*Your task:*
Only one stretch of the listing below is wanted. Begin at the line that has "App (632, 74)", stop after the line that has "Screenshot is 1470x1246.", and repeat every line in between exactly.

*Records supplied:*

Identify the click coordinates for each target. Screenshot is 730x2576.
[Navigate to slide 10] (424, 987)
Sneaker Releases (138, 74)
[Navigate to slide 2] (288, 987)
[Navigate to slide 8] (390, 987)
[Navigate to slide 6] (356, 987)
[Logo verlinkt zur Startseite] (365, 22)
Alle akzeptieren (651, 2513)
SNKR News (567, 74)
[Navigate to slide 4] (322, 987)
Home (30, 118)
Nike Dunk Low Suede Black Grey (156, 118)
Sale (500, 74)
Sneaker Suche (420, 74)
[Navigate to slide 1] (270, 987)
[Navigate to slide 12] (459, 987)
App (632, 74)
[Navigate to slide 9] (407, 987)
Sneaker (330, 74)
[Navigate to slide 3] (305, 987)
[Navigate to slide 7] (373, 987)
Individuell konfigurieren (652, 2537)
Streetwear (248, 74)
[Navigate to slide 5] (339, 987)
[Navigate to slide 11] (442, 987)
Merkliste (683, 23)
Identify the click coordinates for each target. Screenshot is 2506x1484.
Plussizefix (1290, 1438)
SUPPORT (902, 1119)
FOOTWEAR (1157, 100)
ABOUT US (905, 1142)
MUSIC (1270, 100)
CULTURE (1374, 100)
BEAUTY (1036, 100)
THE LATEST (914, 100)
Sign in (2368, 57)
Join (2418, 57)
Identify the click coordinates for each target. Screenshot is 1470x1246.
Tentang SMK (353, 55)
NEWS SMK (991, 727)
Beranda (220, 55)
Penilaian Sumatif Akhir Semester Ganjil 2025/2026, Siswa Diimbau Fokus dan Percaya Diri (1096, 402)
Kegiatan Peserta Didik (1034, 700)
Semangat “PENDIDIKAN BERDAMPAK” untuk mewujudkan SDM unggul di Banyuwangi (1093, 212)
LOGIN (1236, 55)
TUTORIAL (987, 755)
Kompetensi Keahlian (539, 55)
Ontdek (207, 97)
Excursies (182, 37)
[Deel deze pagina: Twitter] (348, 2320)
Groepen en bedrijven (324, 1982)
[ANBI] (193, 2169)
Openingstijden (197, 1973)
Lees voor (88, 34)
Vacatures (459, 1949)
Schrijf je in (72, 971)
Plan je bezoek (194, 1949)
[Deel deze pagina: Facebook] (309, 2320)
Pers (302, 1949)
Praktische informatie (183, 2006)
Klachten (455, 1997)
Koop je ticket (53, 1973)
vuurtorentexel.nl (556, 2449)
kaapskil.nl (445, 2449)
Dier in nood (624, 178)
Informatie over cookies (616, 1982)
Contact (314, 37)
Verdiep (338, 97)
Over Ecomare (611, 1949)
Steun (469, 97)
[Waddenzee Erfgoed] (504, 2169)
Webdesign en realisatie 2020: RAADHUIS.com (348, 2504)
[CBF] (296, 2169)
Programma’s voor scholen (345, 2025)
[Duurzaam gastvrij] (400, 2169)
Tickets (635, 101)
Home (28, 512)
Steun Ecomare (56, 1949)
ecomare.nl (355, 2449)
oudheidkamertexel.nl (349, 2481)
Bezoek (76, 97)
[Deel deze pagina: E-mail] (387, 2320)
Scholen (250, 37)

*Answer box:*
App (632, 74)
[Navigate to slide 9] (407, 987)
Sneaker (330, 74)
[Navigate to slide 3] (305, 987)
[Navigate to slide 7] (373, 987)
Individuell konfigurieren (652, 2537)
Streetwear (248, 74)
[Navigate to slide 5] (339, 987)
[Navigate to slide 11] (442, 987)
Merkliste (683, 23)
Identify the click coordinates for each target. Screenshot is 2506x1484.
Plussizefix (1290, 1438)
SUPPORT (902, 1119)
FOOTWEAR (1157, 100)
ABOUT US (905, 1142)
MUSIC (1270, 100)
CULTURE (1374, 100)
BEAUTY (1036, 100)
THE LATEST (914, 100)
Sign in (2368, 57)
Join (2418, 57)
Identify the click coordinates for each target. Screenshot is 1470x1246.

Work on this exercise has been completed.